(Stored data)

***

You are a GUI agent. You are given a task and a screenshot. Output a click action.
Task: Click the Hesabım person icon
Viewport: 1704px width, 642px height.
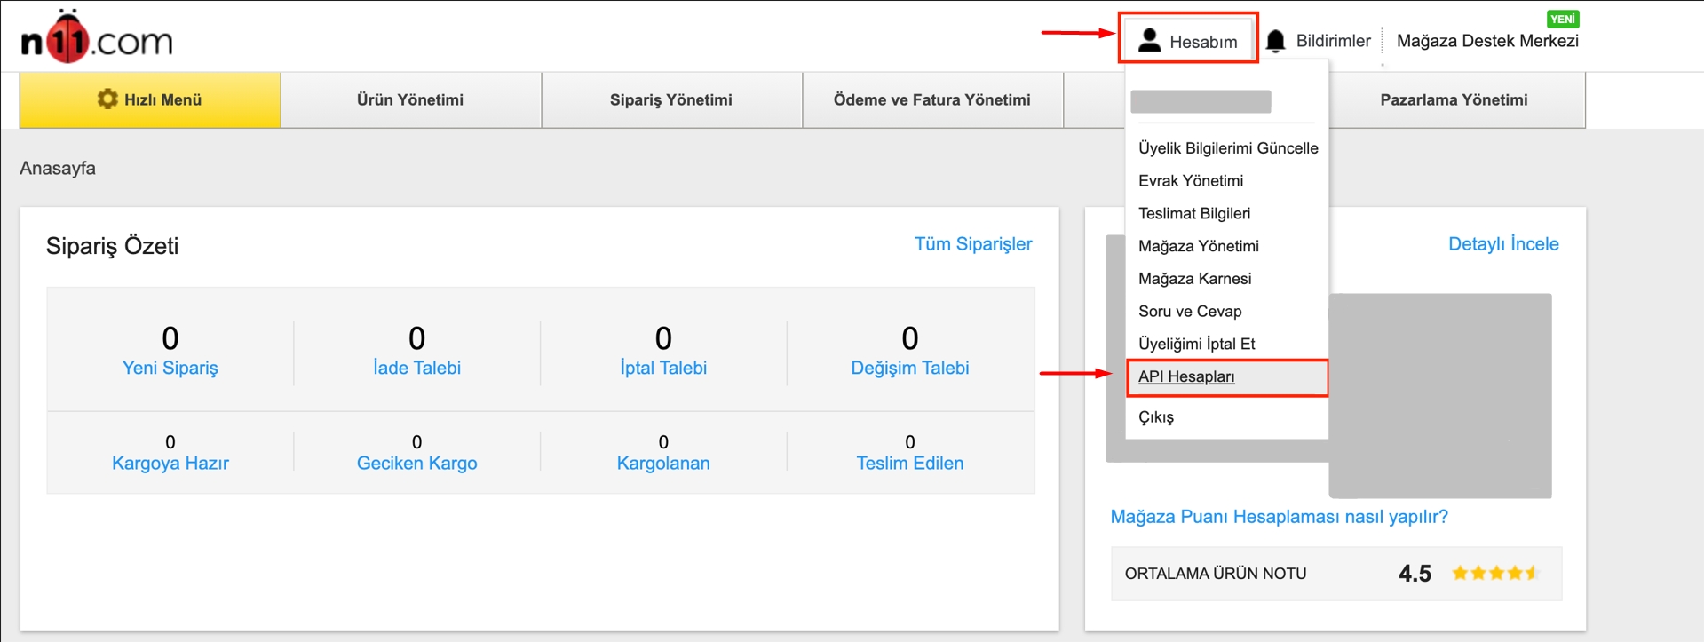click(x=1149, y=40)
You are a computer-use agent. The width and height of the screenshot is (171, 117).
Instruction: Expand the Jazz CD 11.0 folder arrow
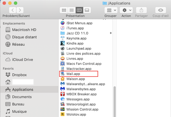[x=111, y=33]
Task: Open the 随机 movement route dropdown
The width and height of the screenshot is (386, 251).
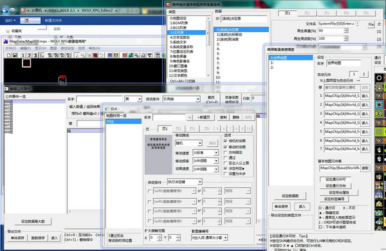Action: [188, 143]
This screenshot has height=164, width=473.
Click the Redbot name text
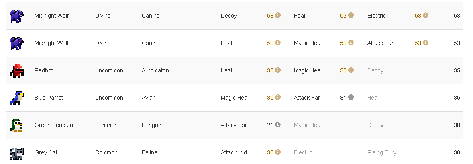[x=44, y=70]
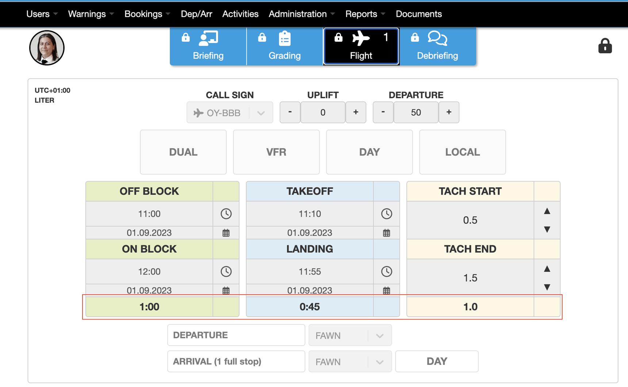Decrease Tach End with down arrow

click(x=547, y=287)
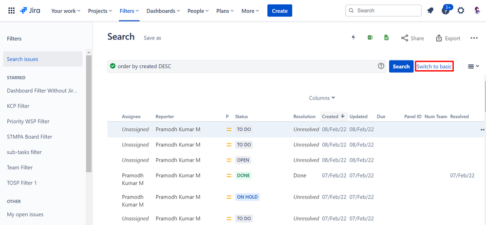
Task: Open the app switcher grid icon
Action: pos(11,11)
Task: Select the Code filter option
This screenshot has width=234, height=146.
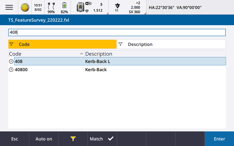Action: 62,44
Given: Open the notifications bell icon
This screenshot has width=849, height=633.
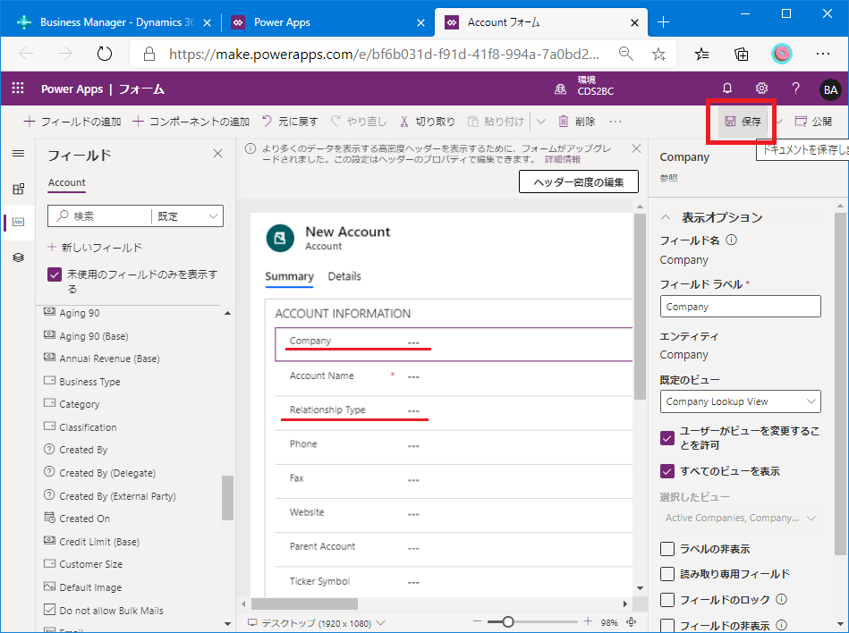Looking at the screenshot, I should click(727, 89).
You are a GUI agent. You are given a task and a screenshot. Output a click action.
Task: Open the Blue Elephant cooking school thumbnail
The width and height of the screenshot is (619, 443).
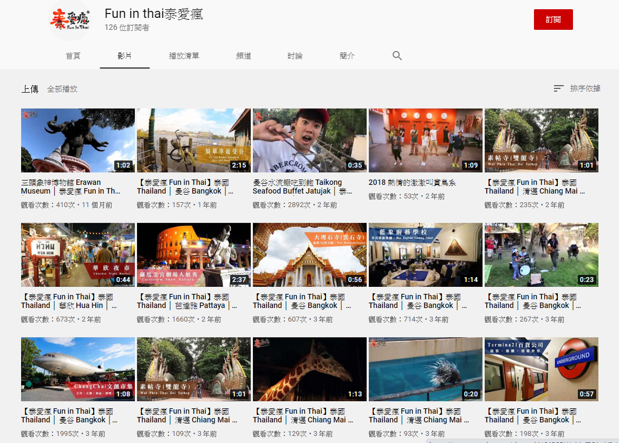426,255
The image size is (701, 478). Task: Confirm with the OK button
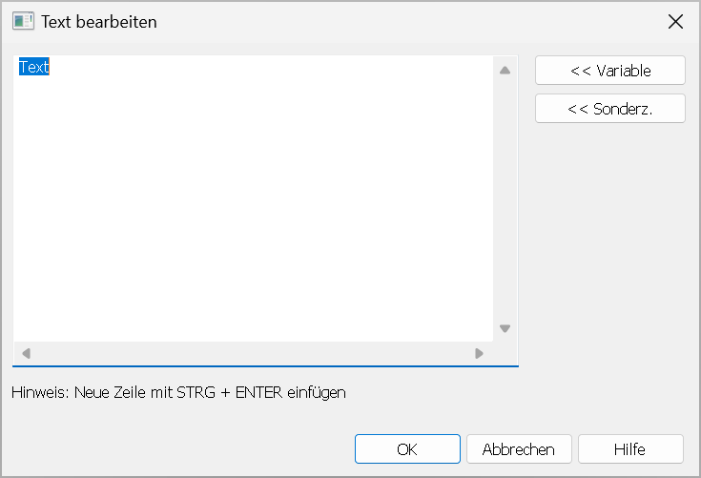click(407, 449)
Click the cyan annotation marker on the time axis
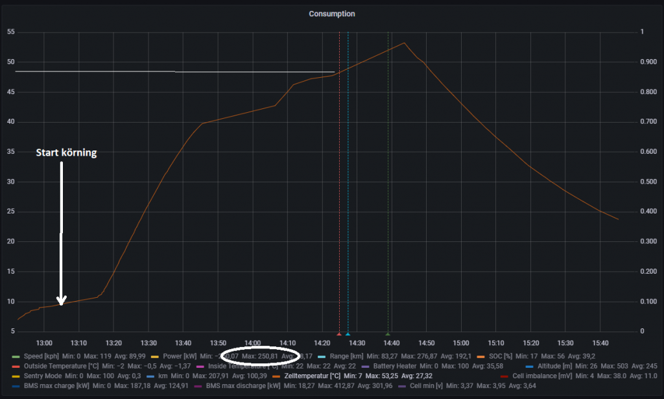664x399 pixels. pyautogui.click(x=348, y=334)
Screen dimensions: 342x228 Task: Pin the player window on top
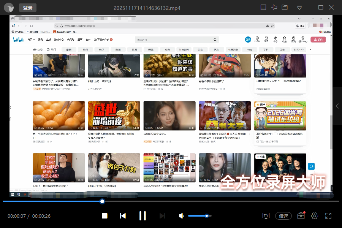coord(274,8)
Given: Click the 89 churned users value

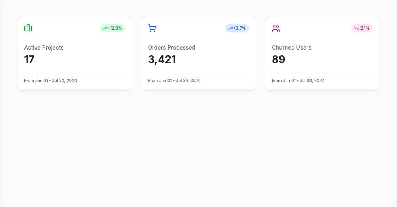Looking at the screenshot, I should pyautogui.click(x=278, y=59).
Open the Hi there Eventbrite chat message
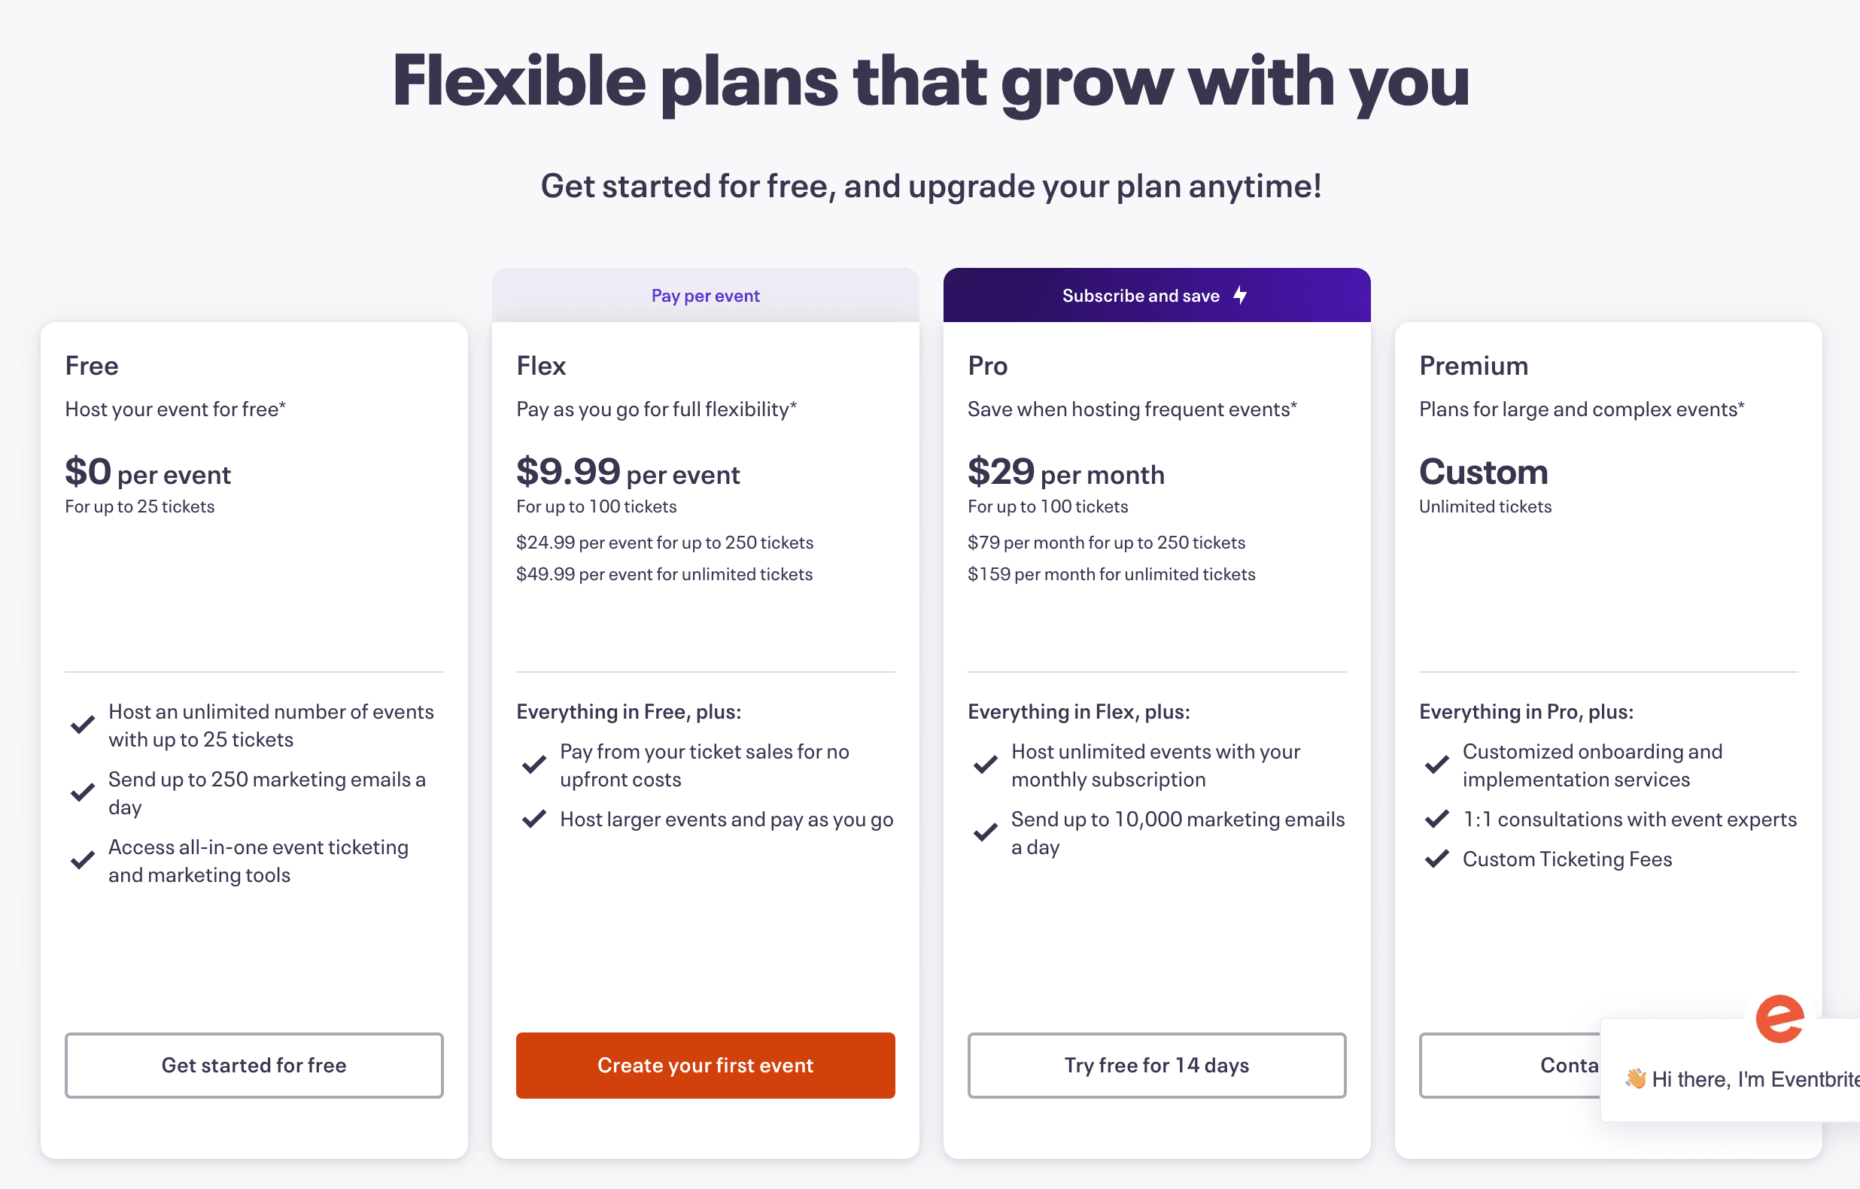Image resolution: width=1860 pixels, height=1189 pixels. (x=1734, y=1079)
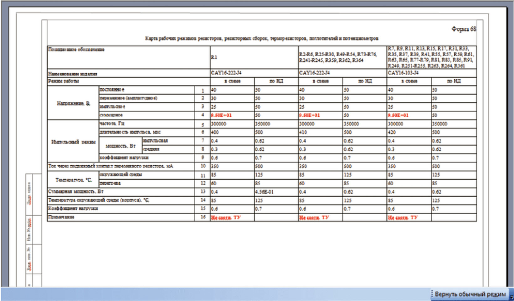
Task: Click the cell listing 'R7, R9, R11' resistors
Action: point(430,57)
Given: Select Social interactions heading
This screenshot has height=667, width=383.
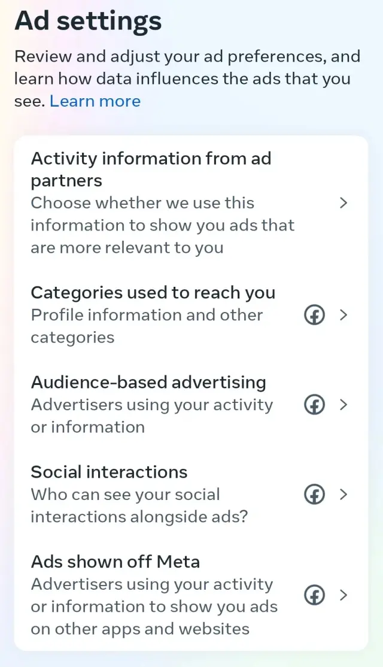Looking at the screenshot, I should [109, 472].
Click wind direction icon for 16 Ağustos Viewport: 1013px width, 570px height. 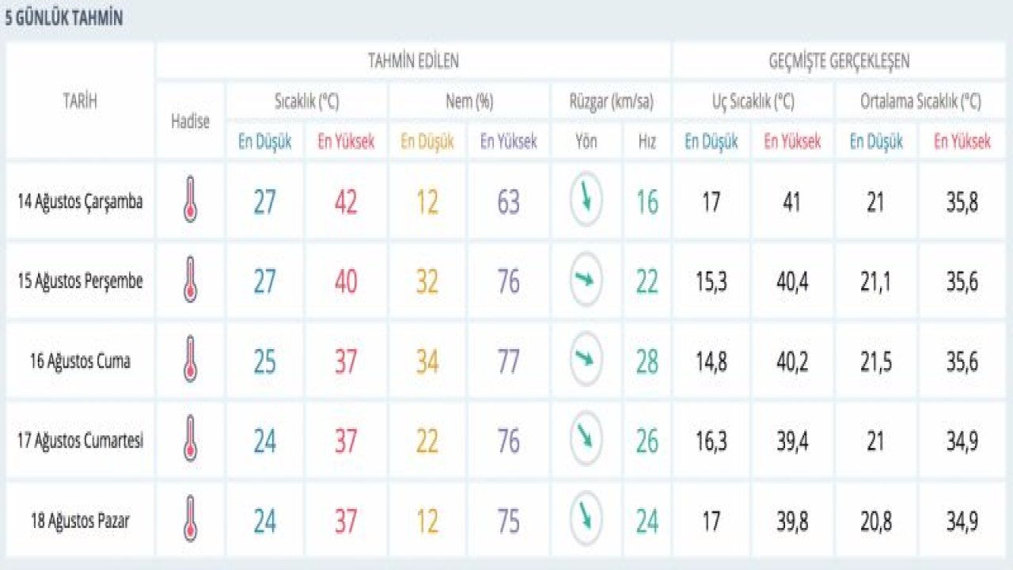(586, 359)
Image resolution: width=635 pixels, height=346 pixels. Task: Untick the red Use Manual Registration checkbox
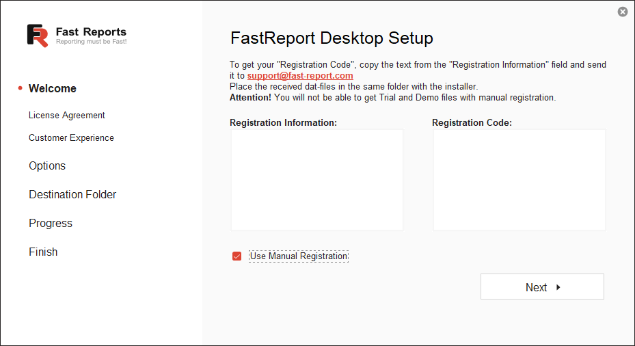click(237, 256)
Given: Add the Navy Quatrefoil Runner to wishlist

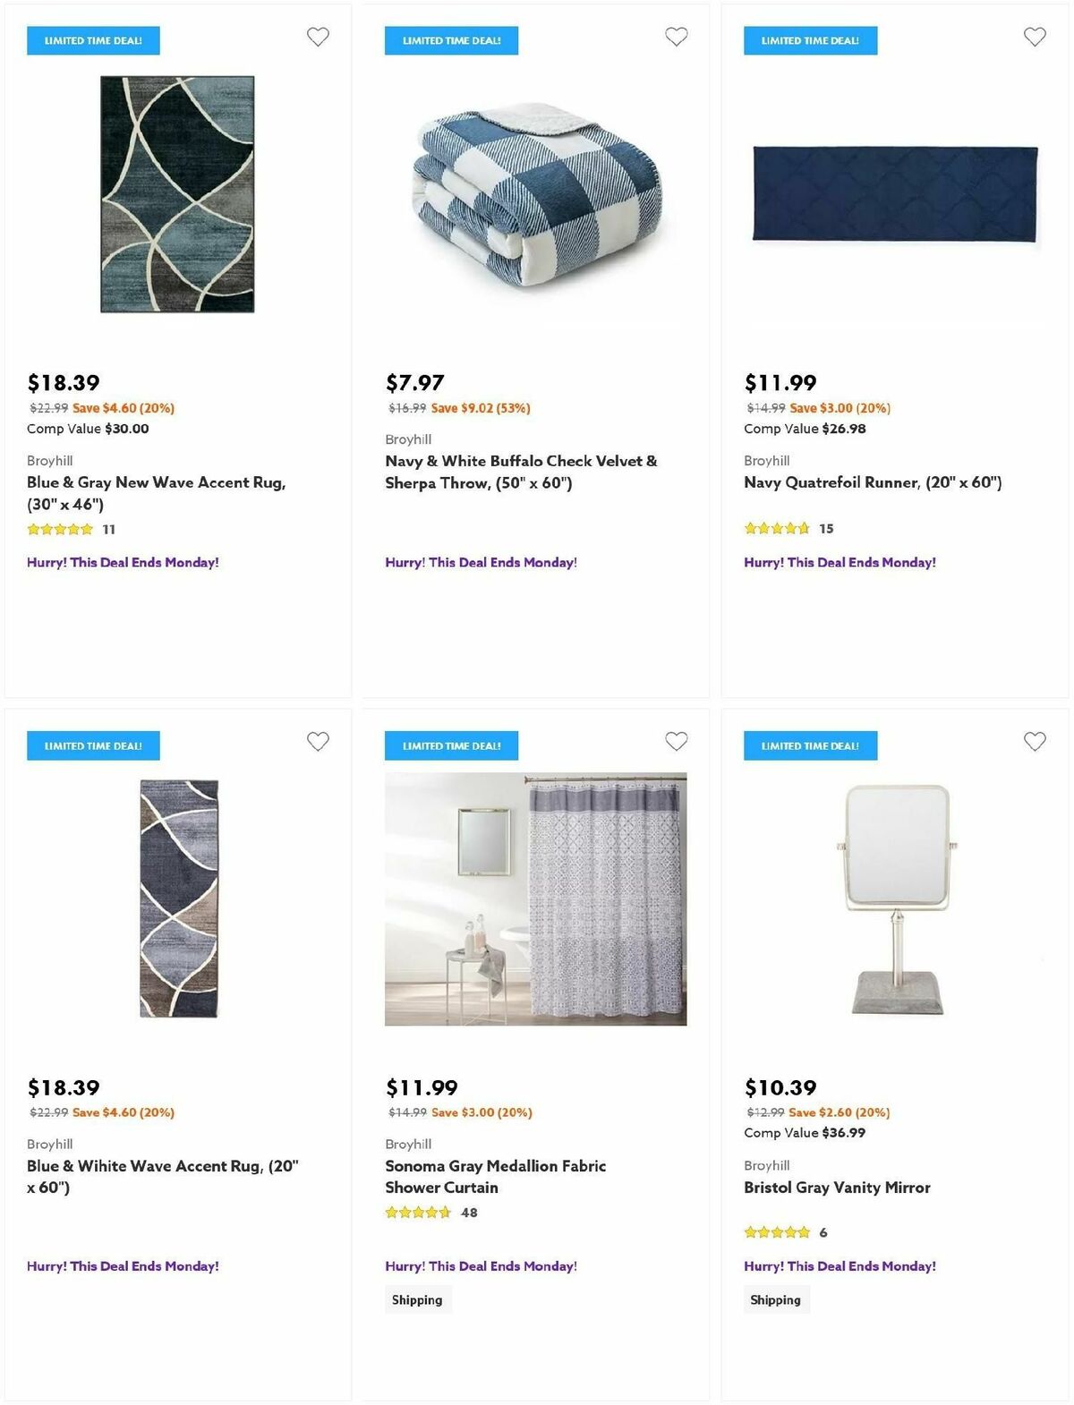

***

Leave the pictures out, and retype exactly the lines from the one containing "Image resolution: width=635" through the last line of the entries above, both included.

Image resolution: width=635 pixels, height=346 pixels. Task: Untick the red Use Manual Registration checkbox
click(237, 256)
Given: Add the Navy Quatrefoil Runner to wishlist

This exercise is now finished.